In Coinfirm’s own report on risks associated with crypto platforms, ShapeShift was classified as “high risk” with regards to anti-money laundering procedures and compliance because of anonymous usage until the KYC policy began last October. According to Kuskowski, it often takes months for a traditional bank to de-risk after any association with money laundering.
“It’s a good direction, that’s for sure,” Kuskowski said of ShapeShift’s added KYC procedures.
That de-risking process actually began months before the WSJ report, according to ShapeShift Chief Legal Officer Veronica McGregor.
“Among law enforcement, ShapeShift is regarded as a very helpful and cooperative player,” she told CoinDesk. “Just because we started implementing those KYC procedures does not mean that we didn’t already have procedures in place to detect fraud and bad wallet addresses and theft, things like that.”

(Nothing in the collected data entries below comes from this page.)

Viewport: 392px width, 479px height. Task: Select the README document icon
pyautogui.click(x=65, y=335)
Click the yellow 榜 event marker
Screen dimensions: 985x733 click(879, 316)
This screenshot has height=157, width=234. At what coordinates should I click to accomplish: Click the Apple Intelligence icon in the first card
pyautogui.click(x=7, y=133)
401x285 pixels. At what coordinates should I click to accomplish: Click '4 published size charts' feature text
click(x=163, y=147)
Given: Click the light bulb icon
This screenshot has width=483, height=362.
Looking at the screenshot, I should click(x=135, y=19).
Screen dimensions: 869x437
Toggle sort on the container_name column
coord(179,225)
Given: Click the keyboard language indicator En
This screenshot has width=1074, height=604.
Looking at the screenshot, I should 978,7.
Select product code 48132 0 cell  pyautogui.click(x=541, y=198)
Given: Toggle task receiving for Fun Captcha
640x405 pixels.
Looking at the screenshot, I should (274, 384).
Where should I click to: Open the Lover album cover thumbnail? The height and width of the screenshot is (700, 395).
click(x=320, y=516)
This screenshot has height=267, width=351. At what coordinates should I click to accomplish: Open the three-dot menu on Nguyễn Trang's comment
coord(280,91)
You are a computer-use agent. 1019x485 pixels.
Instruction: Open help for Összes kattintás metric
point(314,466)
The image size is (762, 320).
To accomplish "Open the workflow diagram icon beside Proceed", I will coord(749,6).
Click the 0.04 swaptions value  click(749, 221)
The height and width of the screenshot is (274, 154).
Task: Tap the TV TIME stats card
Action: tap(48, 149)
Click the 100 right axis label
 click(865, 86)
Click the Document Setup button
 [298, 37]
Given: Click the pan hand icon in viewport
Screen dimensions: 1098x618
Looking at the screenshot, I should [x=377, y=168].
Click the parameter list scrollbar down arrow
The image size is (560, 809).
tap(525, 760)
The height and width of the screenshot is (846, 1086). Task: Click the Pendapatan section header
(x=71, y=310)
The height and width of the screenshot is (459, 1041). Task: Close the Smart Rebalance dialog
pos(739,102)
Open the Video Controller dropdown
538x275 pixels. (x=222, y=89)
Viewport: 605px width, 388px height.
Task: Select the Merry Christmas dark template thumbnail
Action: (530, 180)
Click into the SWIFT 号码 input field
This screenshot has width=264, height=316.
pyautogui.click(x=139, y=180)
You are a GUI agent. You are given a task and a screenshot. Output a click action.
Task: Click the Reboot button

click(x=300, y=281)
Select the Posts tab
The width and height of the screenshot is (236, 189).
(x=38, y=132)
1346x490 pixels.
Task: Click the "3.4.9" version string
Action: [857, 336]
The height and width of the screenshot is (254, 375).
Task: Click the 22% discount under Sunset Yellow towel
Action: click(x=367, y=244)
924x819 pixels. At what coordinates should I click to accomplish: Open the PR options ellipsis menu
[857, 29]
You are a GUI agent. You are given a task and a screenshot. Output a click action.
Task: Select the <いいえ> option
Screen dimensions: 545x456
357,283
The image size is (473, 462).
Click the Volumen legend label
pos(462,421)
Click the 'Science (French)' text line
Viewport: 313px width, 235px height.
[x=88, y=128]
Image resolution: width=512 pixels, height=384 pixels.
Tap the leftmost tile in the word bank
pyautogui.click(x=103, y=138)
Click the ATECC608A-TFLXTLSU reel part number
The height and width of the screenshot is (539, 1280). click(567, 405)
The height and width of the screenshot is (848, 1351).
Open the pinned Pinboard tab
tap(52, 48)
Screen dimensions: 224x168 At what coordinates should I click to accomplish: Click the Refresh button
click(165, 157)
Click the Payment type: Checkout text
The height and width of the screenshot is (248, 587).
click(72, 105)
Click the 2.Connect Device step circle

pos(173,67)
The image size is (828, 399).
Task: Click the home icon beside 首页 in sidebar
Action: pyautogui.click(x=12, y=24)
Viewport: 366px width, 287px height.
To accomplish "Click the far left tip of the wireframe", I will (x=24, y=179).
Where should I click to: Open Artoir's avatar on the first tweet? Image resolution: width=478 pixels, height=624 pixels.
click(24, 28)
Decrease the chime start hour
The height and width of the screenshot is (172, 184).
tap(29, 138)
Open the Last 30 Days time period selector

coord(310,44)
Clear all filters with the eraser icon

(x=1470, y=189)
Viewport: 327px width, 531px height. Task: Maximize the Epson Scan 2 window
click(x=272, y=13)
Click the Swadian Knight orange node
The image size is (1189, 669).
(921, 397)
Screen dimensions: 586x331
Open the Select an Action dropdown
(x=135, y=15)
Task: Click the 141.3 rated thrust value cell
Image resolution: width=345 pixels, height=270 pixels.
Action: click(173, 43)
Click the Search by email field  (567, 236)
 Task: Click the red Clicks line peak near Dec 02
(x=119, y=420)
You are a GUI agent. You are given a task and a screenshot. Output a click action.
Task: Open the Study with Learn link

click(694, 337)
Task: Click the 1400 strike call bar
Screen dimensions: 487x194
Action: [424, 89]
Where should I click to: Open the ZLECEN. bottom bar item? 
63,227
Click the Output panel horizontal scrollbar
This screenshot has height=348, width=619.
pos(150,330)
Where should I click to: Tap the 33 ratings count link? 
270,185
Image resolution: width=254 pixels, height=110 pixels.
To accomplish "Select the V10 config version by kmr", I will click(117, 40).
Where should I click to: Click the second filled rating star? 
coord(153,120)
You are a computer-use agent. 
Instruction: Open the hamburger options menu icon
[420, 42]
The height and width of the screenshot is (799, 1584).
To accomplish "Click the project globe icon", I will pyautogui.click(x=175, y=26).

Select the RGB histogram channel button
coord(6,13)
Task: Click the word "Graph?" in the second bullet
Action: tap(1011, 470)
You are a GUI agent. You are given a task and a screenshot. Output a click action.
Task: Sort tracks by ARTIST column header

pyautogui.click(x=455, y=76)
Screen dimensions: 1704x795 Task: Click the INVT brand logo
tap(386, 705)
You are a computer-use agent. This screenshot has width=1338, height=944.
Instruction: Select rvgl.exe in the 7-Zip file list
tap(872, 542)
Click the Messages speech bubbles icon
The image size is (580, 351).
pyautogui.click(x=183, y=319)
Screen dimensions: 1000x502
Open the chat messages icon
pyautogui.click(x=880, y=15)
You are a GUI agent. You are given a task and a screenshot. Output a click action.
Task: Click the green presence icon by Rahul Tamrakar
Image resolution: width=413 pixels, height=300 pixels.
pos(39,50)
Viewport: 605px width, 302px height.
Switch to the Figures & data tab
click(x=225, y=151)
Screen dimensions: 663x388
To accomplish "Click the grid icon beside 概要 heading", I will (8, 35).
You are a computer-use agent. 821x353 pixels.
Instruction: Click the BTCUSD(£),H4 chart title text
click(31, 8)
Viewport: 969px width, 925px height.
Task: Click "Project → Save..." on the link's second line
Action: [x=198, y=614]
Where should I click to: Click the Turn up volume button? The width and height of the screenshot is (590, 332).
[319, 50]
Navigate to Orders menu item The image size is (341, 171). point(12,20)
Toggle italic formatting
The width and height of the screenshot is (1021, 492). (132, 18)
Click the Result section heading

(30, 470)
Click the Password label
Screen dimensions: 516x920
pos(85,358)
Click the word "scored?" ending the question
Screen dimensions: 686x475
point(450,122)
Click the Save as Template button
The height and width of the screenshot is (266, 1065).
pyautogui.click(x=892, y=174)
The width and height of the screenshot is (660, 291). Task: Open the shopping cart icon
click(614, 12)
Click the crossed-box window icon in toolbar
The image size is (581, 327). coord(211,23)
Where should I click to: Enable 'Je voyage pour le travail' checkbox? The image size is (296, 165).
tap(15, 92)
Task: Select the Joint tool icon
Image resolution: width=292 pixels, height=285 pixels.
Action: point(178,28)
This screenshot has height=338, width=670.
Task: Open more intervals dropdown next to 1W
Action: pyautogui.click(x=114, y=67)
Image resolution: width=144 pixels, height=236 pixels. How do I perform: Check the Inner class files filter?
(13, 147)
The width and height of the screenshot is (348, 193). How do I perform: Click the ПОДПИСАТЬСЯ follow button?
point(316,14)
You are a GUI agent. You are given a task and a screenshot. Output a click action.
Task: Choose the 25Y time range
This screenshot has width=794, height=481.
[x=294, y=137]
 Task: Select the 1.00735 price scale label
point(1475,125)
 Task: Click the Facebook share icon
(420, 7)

The company was already working with external consultants to identify and block transactions from suspicious wallets, McGregor said. Then ShapeShift underwent a compliance overhaul throughout the second half of 2018, mandating KYC identity checks for all users and working with three independent analytics firms, Chainalysis, ComplyAdvantage and IDology.
McGregor said ShapeShift continues to “tweak” its procedures, both in-house and through work with the three aforementioned services providers, in order to keep up with the evolving technology.
Richard Sanders, CSO and co-founder of CipherBlade, told CoinDesk he believes the claims in the WSJ report were “grossly exaggerated.”
“We did find around $3 million, which isn’t a great look for ShapeShift,” Sanders said. “But it is significantly smaller than what the Wall Street Journal reported.” CipherBlade says its independent analysis was not paid for by ShapeShift.
For his part, ShapeShift’s Voorhees continues request the WSJ retract the report, which was published in September 2018 during the company’s compliance overhaul. He believes the methodology used to tally questionable funds was fundamentally flawed.
“Crypto is bringing light, truth, and openness to finance,” Voorhees told CoinDesk. “And it’s a pleasant irony that the transparency of blockchains so easily vindicates us from the narrative that the Journal has imagined into existence.”